-- begin Document excerpt --

President Donald Trump is very keen to talk trade to distract from his impeachment trial. Central to his victory in key Midwest swing states were his pledges to stop job outsourcing, rebuild American manufacturing and end the job-killing trade deficit. He’s off to Michigan and Iowa after yesterday’s signing ceremony for the new North American Free Trade Agreement (NAFTA) and last week’s preliminary China trade deal. But his impeachment-distraction trade mission is complicated by some inconvenient facts:

  • Tens of thousands more U.S. jobs have been government-certified as lost to outsourcing during the Trump era. This includes outsourcing by General Motors, Boeing, Honeywell, Siemens, IBM, Hewlett Packard, United Technologies, Caterpillar, Electrolux, General Electric, Harley-Davidson, Honeywell, Kohler and Intel Thompson Reuters, AT&T, Dun & Bradstreet, Verizon and Ministry Health. Verizon, Ford and Nabisco also have outsourced under Trump, but have not yet been processed on the certified list.
  • Manufacturing sector job growth hit a wall in 2019, as the sector slid into recession. Manufacturing job creation nearly stopped after a job growth boom that started two years before Trump was elected, while an important indicator of manufacturing sector health – the Purchasing Managers Index – registered its lowest reading since the June 2009 financial crisis days. The U.S. manufacturing sector has been in a technical recession for the past two quarters.
  • The overall U.S. trade deficit increased 14% in Trump’s first two years. Despite expectations that the 2019 deficit will be smaller, the manufacturing sector deficit will be up again, while the overall decline reflects a jump in U.S. exports of oil and gas and lower oil imports. During the Trump administration, the NAFTA trade deficit has grown 30% relative to the year before Trump took office.

-- end Document excerpt --

Your tasks ::
(1) Answer these questions from the trade passage:
(a) Which two states is President Trump heading to after the signing ceremony?
(b) Which indicator of manufacturing sector health registered its lowest reading since June 2009?
(c) By what percentage did the overall U.S. trade deficit increase in Trump's first two years?
(2) Return, unchanged, the rows starting at the line that contains "Task: Click the plus" and ending at the line that contains "pyautogui.click(x=1314, y=94)".
The trade passage above bears no relation to the rows that follow it.

-- begin Listed records --

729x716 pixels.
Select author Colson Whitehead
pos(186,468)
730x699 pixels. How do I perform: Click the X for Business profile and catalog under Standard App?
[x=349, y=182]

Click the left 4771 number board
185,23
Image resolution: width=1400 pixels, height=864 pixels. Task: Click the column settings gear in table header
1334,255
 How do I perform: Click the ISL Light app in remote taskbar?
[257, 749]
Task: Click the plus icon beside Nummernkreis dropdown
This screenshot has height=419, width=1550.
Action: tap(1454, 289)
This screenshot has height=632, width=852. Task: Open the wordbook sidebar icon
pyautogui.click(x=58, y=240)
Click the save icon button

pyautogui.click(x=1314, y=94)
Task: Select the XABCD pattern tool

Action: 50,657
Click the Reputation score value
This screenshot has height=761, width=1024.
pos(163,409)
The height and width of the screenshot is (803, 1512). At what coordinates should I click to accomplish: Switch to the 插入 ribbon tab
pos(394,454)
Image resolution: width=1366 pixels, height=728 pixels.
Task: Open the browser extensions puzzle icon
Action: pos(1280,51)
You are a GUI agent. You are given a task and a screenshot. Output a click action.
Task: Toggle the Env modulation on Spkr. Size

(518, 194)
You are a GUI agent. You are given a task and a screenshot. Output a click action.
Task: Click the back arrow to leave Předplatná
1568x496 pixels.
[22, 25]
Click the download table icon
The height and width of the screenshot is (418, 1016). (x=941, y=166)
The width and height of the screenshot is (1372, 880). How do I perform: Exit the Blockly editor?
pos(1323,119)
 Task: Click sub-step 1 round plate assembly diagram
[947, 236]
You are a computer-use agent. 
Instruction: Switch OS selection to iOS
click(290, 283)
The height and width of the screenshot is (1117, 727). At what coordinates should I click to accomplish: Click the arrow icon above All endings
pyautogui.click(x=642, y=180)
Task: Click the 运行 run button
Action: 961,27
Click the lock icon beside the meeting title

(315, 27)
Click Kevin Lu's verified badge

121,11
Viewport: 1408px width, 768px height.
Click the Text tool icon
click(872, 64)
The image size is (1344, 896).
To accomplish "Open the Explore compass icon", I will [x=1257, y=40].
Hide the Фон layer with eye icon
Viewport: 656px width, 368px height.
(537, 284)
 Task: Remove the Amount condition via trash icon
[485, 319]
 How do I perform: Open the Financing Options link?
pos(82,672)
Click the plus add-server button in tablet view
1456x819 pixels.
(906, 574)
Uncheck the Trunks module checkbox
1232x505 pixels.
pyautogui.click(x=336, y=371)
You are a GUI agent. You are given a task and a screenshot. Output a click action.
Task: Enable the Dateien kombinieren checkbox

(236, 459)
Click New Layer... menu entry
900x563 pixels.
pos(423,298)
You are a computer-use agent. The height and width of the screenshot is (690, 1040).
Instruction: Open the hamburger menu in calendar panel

-- end Listed records --

Expected outputs ::
(1)
(a) Michigan and Iowa.
(b) The Purchasing Managers Index.
(c) 14%.

(2)
Task: Click the plus icon beside Nummernkreis dropdown
This screenshot has height=419, width=1550.
Action: tap(1454, 289)
This screenshot has height=632, width=852. Task: Open the wordbook sidebar icon
pyautogui.click(x=58, y=240)
Click the save icon button

pyautogui.click(x=1314, y=94)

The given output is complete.